◆ **Task directions**:
Output the lines below exactly, please, from the first line until the line with "Given: Click the clock icon in WIG20 row", counting both.

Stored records
..............................

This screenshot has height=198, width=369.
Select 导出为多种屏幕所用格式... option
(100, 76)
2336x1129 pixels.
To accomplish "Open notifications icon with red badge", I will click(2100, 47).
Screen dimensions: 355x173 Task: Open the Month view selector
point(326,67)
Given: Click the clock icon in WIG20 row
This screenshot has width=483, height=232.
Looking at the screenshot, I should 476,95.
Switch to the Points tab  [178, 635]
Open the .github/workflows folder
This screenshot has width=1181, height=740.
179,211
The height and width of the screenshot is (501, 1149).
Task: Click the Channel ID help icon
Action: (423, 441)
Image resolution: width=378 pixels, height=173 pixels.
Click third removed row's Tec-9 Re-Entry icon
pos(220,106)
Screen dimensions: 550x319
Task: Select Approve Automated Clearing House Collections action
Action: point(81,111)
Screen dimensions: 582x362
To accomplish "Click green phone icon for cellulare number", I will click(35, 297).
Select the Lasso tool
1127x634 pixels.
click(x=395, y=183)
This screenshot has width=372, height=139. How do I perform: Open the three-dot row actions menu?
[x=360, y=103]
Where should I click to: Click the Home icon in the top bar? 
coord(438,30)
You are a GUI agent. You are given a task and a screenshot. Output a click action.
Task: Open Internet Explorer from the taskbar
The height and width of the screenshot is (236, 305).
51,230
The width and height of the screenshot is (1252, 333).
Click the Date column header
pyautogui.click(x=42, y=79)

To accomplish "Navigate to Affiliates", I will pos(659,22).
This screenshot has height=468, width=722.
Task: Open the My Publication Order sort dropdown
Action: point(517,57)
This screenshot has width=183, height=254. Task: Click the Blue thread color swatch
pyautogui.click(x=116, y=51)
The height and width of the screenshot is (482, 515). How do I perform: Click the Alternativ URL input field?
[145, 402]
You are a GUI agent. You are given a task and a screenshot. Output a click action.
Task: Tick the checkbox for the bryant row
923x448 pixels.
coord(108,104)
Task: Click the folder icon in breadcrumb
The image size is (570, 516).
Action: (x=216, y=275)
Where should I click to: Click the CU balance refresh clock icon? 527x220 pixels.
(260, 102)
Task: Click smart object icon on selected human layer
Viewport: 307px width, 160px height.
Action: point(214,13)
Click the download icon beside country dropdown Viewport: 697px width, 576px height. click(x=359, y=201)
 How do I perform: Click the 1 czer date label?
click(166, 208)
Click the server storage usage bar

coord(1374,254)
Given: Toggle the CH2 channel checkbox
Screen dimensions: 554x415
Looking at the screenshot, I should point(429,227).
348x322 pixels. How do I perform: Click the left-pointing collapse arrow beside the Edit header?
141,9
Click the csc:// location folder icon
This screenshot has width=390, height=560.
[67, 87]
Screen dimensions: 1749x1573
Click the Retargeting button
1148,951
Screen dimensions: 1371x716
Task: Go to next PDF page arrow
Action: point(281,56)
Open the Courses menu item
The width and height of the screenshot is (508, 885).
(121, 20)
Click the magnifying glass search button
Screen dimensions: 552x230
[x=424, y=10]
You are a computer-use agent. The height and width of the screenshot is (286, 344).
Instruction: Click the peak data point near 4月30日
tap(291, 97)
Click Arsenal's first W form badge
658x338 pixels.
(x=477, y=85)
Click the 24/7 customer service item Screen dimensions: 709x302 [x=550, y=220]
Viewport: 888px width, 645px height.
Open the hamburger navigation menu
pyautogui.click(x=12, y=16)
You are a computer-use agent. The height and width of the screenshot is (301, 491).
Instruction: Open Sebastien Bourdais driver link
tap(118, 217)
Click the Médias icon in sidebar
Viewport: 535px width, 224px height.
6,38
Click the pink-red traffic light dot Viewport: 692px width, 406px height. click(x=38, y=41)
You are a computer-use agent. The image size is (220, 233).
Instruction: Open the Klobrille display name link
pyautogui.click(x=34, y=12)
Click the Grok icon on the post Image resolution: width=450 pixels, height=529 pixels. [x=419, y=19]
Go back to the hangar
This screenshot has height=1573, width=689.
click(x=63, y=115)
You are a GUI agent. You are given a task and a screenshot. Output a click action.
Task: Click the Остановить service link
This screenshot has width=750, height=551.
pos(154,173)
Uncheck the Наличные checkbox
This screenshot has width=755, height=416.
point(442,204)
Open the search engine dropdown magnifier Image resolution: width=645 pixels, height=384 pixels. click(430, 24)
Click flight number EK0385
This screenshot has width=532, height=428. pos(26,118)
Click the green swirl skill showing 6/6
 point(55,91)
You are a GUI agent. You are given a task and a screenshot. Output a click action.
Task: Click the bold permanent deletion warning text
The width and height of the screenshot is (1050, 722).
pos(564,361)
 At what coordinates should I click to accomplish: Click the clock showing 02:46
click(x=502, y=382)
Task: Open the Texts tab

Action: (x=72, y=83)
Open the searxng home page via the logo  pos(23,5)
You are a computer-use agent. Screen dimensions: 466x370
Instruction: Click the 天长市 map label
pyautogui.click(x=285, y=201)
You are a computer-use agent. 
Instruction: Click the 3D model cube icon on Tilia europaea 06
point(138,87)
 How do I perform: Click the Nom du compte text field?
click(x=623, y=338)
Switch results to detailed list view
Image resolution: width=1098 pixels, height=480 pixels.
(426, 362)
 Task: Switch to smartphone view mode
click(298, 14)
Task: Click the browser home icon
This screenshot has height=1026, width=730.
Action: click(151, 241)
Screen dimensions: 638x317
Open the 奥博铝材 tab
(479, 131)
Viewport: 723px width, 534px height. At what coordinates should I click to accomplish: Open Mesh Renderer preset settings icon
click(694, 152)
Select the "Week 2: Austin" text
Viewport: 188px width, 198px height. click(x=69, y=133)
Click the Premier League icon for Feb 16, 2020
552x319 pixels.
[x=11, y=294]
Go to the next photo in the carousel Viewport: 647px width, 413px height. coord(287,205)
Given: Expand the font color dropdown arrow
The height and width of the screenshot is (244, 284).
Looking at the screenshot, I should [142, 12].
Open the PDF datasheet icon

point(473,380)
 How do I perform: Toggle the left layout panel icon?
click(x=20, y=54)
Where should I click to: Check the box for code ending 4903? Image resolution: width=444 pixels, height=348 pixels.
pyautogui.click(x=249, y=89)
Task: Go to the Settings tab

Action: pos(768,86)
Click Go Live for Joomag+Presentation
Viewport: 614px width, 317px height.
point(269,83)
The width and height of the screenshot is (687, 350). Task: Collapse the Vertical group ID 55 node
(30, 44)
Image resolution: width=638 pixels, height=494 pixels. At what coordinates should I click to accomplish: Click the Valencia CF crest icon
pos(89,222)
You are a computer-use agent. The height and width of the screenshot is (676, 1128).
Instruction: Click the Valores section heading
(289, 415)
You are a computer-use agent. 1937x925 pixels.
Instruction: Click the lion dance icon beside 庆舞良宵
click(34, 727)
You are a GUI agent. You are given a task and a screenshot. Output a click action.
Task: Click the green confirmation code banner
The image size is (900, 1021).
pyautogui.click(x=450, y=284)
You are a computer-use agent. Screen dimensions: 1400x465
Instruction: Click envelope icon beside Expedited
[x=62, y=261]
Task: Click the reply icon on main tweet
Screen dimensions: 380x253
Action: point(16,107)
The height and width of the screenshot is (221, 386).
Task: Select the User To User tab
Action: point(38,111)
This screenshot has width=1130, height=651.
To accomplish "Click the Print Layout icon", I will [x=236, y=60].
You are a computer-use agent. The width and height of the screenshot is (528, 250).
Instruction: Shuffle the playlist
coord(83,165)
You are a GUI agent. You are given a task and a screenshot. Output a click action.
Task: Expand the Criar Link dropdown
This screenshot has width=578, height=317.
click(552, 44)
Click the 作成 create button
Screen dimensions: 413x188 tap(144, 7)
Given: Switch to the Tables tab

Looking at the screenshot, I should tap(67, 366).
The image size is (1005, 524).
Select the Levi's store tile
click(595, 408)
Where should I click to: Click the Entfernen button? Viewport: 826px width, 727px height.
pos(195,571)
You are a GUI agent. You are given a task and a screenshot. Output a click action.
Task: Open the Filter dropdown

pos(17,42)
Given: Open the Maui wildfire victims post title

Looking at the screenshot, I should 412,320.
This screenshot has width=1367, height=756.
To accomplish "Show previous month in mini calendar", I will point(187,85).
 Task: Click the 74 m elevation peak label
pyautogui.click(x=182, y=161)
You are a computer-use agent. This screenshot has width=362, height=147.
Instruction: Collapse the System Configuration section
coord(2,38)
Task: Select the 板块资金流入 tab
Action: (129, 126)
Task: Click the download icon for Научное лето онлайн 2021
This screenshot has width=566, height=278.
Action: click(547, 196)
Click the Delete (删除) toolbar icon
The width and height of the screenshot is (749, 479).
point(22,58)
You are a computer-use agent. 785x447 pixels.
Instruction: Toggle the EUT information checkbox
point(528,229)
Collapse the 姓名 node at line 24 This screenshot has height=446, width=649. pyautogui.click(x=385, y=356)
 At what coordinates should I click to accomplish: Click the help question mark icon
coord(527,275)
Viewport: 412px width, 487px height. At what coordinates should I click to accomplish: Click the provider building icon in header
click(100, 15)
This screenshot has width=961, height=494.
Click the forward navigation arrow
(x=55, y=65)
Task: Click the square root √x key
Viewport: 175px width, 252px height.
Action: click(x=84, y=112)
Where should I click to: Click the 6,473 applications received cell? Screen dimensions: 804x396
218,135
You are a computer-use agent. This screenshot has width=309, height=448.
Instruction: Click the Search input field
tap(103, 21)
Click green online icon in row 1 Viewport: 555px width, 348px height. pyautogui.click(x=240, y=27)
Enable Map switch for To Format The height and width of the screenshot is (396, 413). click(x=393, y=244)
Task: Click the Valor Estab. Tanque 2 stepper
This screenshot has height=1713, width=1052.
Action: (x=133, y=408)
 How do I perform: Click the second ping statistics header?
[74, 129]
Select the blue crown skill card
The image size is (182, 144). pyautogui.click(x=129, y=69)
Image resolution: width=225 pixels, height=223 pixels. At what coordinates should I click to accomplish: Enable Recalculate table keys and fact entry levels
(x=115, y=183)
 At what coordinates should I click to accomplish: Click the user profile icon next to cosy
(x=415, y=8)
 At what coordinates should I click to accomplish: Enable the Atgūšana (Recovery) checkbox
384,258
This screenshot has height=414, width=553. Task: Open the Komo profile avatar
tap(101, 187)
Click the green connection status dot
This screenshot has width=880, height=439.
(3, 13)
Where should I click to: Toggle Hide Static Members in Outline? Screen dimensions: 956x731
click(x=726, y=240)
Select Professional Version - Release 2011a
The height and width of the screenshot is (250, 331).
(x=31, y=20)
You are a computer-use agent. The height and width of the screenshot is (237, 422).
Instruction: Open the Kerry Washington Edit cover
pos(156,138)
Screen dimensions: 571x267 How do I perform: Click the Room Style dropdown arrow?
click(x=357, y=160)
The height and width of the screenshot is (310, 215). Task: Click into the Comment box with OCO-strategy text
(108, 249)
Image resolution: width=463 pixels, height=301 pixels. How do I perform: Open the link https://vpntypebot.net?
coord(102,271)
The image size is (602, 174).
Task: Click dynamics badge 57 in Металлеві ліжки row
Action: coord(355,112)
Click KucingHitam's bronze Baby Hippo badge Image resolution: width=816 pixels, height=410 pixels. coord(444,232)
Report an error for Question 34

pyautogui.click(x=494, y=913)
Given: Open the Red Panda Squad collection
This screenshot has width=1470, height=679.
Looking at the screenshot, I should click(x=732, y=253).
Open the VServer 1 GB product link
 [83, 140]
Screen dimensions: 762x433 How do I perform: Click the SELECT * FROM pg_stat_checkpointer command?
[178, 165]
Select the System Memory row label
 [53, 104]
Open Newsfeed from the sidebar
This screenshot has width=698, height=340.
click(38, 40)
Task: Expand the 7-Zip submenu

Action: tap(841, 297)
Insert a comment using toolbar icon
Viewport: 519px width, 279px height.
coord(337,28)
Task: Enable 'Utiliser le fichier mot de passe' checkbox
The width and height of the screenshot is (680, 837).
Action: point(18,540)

..............................

◆ **Exercise answer**:
This screenshot has height=198, width=369.
Select 导出为多种屏幕所用格式... option
(100, 76)
2336x1129 pixels.
To accomplish "Open notifications icon with red badge", I will click(2100, 47).
Screen dimensions: 355x173 Task: Open the Month view selector
point(326,67)
Given: Click the clock icon in WIG20 row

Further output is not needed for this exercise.